Background: The neurodegenerative diseases like Alzheimer's disease (AD) can result in progressive decline in both cognitive functions and motor skills, which have critical need for accurate early diagnosis. However, current diagnosis approaches primarily rely on timely clinical magnetic resonance imaging (MRI) scans, which impede widely application for potential patients. Leveraging handwriting as a diagnostic tool offers significant potential for identifying AD in its early stages.
Objective: This study aims to develop an efficient, rapid, and accurate method for early diagnosis of AD by utilizing handwriting analysis, a promising avenue due to its association with compromised motor skills in neurodegenerative diseases.

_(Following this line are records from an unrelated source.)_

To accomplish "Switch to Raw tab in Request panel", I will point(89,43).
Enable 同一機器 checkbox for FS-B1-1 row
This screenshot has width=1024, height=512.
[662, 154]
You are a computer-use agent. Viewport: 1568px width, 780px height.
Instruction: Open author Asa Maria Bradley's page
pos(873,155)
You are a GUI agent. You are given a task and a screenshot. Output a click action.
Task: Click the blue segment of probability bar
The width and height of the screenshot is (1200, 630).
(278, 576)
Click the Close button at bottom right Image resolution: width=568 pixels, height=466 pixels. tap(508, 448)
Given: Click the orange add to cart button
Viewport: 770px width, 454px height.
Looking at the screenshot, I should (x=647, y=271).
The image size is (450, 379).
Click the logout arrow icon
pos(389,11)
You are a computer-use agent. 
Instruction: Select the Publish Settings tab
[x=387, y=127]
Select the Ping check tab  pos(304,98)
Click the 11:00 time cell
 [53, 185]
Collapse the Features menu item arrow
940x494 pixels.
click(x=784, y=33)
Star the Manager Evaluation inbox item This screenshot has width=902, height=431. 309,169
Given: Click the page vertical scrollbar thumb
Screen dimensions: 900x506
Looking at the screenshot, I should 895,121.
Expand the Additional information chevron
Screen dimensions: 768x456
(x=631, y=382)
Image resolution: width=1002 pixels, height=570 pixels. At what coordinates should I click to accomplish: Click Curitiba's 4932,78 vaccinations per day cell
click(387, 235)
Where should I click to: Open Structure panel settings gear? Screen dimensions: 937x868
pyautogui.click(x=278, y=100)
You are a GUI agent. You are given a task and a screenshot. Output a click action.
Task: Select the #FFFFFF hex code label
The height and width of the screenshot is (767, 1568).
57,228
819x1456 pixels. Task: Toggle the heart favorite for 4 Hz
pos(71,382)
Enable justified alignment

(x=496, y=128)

Methods: We propose a novel methodology that leverages self-attention mechanisms for the early diagnosis of AD. Our approach integrates data from 25 distinct handwriting tasks available in the DARWIN (Diagnosis AlzheimeR WIth haNdwriting) dataset.
Results: The Self-Attention model achieved an accuracy of 94.3% and an F1-score of 94.5%, outperforming other state-of-the-art models, including traditional machine learning and deep learning approaches. Specially, the Self-Attention model surpassed the previous best model, the convolutional neural networks, by approximately 4% in both accuracy and F1-score. Additionally, the model demonstrated superior precision (94.7%), sensitivity (94.5%), and specificity (94.1%), indicating high reliability and excellent identification of true positive and true negative cases, which is crucial in medical diagnostics.
Conclusions: Handwriting analysis, powered by self-attention mechanisms, offers significant potential as a diagnostic tool for identifying AD in its early stages, providing an effective alternative to traditional MRI-based diagnosis.
Keywords: Alzheimer's disease; handwriting analysis; self-attention mechanisms.